Do you remember the first time you went to Disneyland, Disneyworld, or any amusement park for that matter? Given that I was six the first time I went, I don’t think I have any accurate memories of that experience. But I do remember going to amusement parks many times as a child and now as a parent. The days leading up are filled with strategizing. We break out the schedule and the map. Then we make a list of which rides, shows, and other activities we want to experience over the course of the day. Once we have a list we will give thought to which rides are best suited for a “Fast Pass”, which ones we want to hit early, and which ones we will want to do more than once. We will then deconflict with the times of the shows we want to watch. Lots of planning leads up to the time at which we enter the park, which is as close to opening time as we can make happen. As far as I can tell, I am far from alone in the amount of preparation that goes into planning a day at the park.

Why do we do this?

We do this because we want to maximize the experience and get the most enjoyment out of the time we have access to the park. As you might imagine, we don’t stick to the plan but we certainly arrive with one. Throughout the course of the day, we may decide that a ride we once thought was worthy of multiple rides was not. Or we might be made aware of an attraction that didn’t jump out at us in the brochures and do it in favor of something else we planned.
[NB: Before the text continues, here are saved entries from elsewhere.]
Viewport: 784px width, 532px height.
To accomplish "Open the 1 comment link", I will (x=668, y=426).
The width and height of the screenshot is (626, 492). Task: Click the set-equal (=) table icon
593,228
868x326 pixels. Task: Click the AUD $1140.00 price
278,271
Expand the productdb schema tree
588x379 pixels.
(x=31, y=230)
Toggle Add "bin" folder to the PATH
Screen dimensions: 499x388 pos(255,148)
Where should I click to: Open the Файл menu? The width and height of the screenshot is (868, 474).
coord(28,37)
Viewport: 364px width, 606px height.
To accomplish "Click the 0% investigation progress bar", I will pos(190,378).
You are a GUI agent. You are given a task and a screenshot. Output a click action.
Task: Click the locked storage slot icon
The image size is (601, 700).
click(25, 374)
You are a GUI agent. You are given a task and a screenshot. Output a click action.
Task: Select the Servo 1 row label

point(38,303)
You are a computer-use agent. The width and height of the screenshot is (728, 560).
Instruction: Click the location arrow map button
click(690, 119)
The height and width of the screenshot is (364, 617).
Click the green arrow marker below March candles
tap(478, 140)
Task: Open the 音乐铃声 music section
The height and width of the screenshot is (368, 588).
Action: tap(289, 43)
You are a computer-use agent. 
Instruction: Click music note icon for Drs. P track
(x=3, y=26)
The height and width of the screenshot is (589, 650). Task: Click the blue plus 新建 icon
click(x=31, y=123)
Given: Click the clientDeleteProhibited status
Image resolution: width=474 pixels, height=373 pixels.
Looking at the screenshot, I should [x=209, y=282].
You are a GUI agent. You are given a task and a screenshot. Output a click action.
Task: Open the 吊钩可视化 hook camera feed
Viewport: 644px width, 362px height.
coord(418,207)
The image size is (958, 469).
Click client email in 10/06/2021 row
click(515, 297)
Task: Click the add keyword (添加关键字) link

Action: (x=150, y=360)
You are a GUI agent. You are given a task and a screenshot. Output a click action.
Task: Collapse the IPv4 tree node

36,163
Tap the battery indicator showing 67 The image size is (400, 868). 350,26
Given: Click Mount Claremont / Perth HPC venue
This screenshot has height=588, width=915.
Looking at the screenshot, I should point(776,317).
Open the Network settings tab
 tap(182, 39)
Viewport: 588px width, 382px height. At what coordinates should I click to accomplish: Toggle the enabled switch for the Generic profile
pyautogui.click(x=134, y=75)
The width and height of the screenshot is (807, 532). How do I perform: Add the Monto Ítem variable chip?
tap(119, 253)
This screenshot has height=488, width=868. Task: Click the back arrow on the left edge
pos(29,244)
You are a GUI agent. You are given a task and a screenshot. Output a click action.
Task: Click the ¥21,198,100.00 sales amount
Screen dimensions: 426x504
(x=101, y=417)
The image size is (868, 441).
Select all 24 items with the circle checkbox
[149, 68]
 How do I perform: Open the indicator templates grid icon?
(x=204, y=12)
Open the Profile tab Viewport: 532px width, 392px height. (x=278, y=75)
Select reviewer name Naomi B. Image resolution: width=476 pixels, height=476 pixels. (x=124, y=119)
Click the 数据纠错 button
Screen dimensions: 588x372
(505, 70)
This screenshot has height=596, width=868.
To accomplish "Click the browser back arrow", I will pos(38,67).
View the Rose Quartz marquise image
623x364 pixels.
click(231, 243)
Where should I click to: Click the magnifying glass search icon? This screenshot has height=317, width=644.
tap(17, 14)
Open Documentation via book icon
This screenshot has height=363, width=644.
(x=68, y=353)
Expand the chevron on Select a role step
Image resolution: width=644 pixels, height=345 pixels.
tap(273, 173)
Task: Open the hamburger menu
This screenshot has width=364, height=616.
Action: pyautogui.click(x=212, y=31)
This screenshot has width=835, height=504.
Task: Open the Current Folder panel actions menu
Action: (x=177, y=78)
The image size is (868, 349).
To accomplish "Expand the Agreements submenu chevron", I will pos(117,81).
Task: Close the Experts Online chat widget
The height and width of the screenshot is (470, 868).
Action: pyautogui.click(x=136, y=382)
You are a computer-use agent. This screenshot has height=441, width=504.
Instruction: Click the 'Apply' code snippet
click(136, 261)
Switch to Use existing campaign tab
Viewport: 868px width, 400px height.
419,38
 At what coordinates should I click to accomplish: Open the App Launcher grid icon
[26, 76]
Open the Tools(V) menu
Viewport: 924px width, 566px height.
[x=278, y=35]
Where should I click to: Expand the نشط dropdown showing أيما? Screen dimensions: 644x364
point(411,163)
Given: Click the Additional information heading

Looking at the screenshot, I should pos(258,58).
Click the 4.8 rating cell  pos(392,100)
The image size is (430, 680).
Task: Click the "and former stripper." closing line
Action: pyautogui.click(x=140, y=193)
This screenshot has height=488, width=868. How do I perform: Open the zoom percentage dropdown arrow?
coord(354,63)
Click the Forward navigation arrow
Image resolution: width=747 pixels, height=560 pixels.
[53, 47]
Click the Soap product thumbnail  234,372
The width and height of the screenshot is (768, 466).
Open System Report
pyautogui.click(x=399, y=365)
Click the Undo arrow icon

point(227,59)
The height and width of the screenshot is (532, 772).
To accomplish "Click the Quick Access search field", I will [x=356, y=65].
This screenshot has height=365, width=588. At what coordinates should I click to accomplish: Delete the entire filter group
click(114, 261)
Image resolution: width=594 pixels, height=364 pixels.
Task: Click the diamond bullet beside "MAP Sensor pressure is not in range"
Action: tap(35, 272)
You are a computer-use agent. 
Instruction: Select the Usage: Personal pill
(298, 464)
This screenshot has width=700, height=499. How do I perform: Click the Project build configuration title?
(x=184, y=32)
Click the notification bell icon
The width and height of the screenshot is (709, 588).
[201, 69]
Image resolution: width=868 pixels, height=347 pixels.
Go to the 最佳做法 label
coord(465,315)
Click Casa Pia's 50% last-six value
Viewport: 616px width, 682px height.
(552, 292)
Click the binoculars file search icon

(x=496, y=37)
We might stay until closing or we might decide we experienced everything we wanted to long before we would have been asked to leave.

As my family and I begin to think about the next move the Navy is asking us to make, we are taking the same approach. Truth is, this is the approach we take with each move. What are the unique opportunities available to us in our new home that geography has prevented us from experiencing previously? Which of our friends and family will be more accessible to us when we move? What are the things we want to see and do in our current home before we see it only in our rearview mirror?

All too often, we go through the motions, letting both time and opportunity pass us by. One of the great things about military life is that it is broken down into 2-3 year increments, conditioning us to be especially aware of both time and opportunity. That said, not everyone responds to the cues that ought to prompt us to make the most of what is and prepare ourselves to make the most of what is next. We have a list of things we want to see before the park closes and are beginning to map out a plan to guide our experience for the move west.

You may not be going to Disneyland anytime soon, but you most certainly are surrounded by opportunity, new experiences, and people that won’t be accessible forever.  Why not pull out that proverbial map and that calendar. The park opens when your eyes do and who knows when it will close. There are no fast passes and you won’t always have access to these things you likely take for granted. Time to see life like the amusement park it was meant to be.

  • What is the next opportunity on your list that you will make it a point to experience?
  • Have you mapped out a path that will ensure you experience all that you want to in life?
  • What opportunities do you keep putting off and will regret not having done if the park was to close right now?